33-62305) and in the related Prospectus of Meridian Bancorp, Inc. for the
registration of 10,954,185 shares of its common stock and to the
incorporation by reference therein of our report dated February 7, 1995, with
respect to the consolidated financial statements of CoreStates Financial Corp
included in Meridian Bancorp, Inc.'s Current Report on Form 8-K dated on or
about December 29, 1995, filed with the Securities and Exchange Commission.
/s/ Ernst & Young LLP
Philadelphia, Pennsylvania
January 2, 1996
<PAGE>
EXHIBIT 23.8
CONSENT OF INDEPENDENT ACCOUNTANTS
We consent to the incorporation by reference in this Post-Effective Amendment
No. 1 to the Registration Statement on Form S-4 (File No. 33-62305) of
Meridian Bancorp, Inc. of our report, which includes an explanatory paragraph
related to a change in the method of accounting for investments in 1993 and
method of accounting for income taxes in 1992, dated January 19, 1994, on our
audit of the consolidated financial statements of Independence Bancorp, Inc.

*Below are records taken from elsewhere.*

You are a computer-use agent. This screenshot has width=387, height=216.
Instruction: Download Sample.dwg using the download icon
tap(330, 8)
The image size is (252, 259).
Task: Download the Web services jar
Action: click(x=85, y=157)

as of December 31, 1993 and for the years ended December 31, 1993 and 1992,
incorporated by reference in CoreStates Annual Report on Form 10-K for the
year ended December 31, 1994.
/s/ Coopers & Lybrand LLP
Philadelphia, Pennsylvania
January 2, 1996
<PAGE>
EXHIBIT 23.9
INDEPENDENT AUDITORS' CONSENT
We consent to the incorporation herein by reference in Post-Effective
Amendment No. 1 to the Registration Statement (No. 33-62305) on Form S-4 of
Meridian Bancorp, Inc. and in the related Prospectus of our report dated
March 16, 1994, except as to the third paragraph of Note 1 and the last
paragraph of Note 16 which are as of July 19, 1994 relating to the
consolidated statement of condition of Constellation Bancorp and subsidiaries
as of December 31, 1993, and the related consolidated statements of
operations, changes in shareholders' equity and cash flows for each of the
years in the two-year period ended December 31, 1993, which report appears in
the Form 8-K of Meridian Bancorp, Inc. dated December 28, 1995. Our report
refers to a restatement of the 1993 financial statements to remove certain
merger-related charges, and to a change in accounting for postretirement
benefits, other than pensions, income taxes, and certain investments in debt
and equity securities in 1993. The financial statements referred to above are
not separately presented in such report on Form 8-K.